All right, so I should probably just start out by saying that this is where openAI support told me to look for information on this topic. Hopefully someone on here doesn’t mind answering questions, or dealing with complicated problems.
I’m working on Hephaestus AI, an initiative designed to help non-technical users build custom, task-specific AI systems. The central idea is to automate the development process for specialized AI solutions. For example, if multiple restaurants want to automate inventory tasks (like counting boxes), they could pool their resources, split the cost of development, and each retain full control of their own data.

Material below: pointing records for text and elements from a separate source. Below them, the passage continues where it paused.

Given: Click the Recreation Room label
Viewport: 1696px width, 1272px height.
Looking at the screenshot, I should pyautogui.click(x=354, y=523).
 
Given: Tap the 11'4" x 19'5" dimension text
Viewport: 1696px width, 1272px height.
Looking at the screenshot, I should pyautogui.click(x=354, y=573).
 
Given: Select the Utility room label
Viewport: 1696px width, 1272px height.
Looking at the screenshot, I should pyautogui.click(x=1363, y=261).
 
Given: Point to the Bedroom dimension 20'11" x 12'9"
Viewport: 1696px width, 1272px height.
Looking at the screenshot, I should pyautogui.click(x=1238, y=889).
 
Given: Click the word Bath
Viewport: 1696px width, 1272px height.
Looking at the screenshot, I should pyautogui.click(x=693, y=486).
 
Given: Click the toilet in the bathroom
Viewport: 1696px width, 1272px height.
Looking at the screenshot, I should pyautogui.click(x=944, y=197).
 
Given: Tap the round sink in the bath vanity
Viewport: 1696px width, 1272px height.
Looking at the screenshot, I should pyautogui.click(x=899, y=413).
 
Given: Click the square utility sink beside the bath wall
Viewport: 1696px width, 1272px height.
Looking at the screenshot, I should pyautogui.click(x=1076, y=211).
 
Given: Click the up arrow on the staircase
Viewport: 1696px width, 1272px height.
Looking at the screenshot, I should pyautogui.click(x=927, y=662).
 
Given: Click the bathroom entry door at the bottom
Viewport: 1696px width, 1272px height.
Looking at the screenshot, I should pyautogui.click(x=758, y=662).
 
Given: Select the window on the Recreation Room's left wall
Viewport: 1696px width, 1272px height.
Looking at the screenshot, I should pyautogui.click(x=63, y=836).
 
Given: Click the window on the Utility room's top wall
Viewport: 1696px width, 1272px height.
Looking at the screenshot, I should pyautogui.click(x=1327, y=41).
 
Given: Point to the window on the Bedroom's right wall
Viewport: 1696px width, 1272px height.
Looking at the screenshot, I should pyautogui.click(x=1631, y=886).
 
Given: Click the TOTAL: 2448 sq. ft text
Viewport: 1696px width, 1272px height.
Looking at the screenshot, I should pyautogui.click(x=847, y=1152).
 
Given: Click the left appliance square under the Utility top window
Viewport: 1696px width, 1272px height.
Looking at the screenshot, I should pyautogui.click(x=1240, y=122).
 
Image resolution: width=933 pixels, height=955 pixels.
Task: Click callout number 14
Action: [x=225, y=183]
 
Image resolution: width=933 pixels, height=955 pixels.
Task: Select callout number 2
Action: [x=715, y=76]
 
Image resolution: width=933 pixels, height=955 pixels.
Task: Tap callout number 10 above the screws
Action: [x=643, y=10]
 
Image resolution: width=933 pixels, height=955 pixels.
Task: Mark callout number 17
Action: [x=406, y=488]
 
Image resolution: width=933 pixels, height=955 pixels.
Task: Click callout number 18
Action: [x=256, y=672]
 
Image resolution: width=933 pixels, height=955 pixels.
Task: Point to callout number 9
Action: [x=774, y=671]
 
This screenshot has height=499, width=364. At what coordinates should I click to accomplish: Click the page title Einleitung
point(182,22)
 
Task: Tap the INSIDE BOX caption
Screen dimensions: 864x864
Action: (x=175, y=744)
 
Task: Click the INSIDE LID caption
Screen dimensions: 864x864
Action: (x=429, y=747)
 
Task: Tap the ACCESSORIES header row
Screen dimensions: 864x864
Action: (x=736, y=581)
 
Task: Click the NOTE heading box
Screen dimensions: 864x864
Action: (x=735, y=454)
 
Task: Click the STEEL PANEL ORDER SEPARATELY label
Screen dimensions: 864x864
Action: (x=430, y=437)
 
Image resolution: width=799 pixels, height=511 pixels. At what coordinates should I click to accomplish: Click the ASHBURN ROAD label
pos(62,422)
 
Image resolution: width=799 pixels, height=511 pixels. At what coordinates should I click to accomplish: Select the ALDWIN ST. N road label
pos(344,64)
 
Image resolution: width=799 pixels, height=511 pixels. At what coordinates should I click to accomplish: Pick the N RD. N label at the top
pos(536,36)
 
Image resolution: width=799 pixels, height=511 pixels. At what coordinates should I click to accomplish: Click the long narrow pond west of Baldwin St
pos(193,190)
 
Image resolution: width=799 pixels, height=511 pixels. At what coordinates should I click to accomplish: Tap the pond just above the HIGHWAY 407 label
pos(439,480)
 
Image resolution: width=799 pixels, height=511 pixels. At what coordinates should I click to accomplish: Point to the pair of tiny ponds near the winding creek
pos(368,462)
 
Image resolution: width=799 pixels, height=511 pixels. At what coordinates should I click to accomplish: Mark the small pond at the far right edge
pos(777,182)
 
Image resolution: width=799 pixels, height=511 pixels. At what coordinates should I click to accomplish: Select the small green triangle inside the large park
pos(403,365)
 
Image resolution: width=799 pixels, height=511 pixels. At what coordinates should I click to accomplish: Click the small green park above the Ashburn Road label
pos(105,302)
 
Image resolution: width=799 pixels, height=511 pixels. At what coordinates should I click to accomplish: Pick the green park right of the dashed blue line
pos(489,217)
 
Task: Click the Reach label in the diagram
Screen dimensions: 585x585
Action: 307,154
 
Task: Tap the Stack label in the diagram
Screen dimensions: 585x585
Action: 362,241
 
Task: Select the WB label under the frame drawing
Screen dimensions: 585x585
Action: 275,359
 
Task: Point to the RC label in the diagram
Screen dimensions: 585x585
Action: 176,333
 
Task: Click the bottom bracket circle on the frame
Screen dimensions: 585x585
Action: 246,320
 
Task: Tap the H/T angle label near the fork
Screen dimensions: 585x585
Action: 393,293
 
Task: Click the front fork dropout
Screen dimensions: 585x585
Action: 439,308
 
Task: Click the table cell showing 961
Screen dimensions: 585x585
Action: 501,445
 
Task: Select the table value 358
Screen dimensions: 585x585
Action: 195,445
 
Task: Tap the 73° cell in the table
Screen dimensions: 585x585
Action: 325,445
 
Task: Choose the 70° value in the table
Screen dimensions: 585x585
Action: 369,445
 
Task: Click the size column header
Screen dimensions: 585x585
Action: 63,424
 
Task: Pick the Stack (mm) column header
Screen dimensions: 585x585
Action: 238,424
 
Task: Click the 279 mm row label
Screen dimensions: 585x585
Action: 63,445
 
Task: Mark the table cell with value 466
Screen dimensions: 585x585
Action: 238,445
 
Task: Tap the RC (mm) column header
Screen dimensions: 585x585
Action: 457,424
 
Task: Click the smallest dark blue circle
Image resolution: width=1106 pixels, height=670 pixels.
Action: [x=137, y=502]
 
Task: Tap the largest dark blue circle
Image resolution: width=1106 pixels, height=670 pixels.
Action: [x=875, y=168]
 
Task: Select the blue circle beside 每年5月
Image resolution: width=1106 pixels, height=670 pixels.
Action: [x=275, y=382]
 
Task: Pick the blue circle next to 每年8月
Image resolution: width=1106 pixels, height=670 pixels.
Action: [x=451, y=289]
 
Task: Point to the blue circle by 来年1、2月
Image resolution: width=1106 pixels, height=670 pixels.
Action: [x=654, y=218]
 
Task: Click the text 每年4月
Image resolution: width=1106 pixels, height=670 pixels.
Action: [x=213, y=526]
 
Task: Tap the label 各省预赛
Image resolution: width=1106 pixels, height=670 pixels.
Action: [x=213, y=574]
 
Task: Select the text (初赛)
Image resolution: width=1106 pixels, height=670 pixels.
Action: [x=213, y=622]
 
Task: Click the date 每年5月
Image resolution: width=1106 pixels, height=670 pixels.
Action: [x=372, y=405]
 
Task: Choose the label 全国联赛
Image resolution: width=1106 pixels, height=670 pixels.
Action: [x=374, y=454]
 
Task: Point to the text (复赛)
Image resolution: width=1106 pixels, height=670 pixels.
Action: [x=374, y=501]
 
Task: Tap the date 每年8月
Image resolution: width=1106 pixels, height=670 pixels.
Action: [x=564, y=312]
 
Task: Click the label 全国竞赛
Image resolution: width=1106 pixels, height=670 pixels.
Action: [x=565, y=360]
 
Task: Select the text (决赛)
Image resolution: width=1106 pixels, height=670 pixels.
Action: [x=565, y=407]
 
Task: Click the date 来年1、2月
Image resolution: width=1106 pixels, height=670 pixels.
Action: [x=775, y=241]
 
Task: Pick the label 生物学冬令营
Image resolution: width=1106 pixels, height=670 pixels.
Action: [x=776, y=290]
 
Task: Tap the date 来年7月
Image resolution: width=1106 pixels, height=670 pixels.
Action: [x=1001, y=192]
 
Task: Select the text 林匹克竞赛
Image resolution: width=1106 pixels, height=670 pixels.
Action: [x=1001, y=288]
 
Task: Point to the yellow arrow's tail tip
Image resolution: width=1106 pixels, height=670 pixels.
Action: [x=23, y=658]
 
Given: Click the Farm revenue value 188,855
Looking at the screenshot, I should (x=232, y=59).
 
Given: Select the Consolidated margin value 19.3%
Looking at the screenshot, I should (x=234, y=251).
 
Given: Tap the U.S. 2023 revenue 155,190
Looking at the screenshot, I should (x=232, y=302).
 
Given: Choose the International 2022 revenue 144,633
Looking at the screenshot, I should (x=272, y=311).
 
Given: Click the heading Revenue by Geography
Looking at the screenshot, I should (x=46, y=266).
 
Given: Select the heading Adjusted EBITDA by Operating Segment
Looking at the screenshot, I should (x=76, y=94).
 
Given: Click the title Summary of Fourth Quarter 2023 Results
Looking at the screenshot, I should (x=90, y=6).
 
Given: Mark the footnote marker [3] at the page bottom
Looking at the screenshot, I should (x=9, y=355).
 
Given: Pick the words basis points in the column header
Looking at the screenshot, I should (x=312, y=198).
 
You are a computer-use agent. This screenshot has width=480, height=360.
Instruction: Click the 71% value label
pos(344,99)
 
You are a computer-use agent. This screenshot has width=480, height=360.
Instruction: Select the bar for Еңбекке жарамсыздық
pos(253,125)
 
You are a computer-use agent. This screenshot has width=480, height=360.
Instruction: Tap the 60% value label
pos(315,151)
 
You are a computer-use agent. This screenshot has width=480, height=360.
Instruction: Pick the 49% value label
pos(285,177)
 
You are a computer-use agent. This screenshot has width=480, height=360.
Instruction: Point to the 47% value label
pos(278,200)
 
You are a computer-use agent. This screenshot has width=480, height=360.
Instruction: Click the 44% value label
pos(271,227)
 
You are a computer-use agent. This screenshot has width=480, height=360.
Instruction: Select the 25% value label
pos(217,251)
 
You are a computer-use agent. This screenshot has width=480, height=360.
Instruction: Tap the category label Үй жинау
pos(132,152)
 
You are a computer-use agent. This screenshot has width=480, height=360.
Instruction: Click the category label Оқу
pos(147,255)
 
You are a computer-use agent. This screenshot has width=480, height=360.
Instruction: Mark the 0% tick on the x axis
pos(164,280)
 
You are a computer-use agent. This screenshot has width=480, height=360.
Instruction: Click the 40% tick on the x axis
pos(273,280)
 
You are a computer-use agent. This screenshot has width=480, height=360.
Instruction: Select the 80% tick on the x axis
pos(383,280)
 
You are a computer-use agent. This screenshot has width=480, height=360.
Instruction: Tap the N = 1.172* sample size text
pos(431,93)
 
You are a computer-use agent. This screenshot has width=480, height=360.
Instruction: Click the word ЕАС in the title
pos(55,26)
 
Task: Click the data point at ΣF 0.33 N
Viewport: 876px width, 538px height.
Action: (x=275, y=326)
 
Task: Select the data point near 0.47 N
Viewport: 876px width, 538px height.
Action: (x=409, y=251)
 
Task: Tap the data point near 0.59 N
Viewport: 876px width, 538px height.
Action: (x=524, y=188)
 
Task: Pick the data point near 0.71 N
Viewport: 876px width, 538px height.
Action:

However, I’ve been encountering a significant challenge I call “drift.” When an AI agent attempts to build another AI, small inaccuracies (hallucinations) tend to compound over time, leading the final product to deviate from the original vision. Metaphorically, you start with plans for a human skeleton but end up with a hybrid that’s part-human and part-gorilla. This becomes especially problematic when large amounts of code are generated, as it’s difficult to maintain a consistent structure all the way through.
Another hurdle is merging multiple task-specific AIs into a single, cohesive system. If a business creates two or three specialized AI models, it would be ideal to combine them seamlessly into one larger model without having to rip apart each block of code and reassemble everything piece by piece. I’m looking for an approach that remains flexible yet rigid enough to avoid drift, handle large-scale code generation, and allow for straightforward integration of multiple AI services.
I’m open to the possibility of open-sourcing the initial phase of this project, especially since so much will rely on API calls anyway. Ultimately, the goal is to democratize AI development so that organizations and individuals can build—and jointly fund—tools they otherwise would struggle to create on their own.
Given these challenges, I’d love insight into how best to structure an AI architect system to mitigate drift and simplify combining multiple AI modules. Any advice or resources you can suggest would be incredibly helpful.
Thank you in advance for your time and expertise!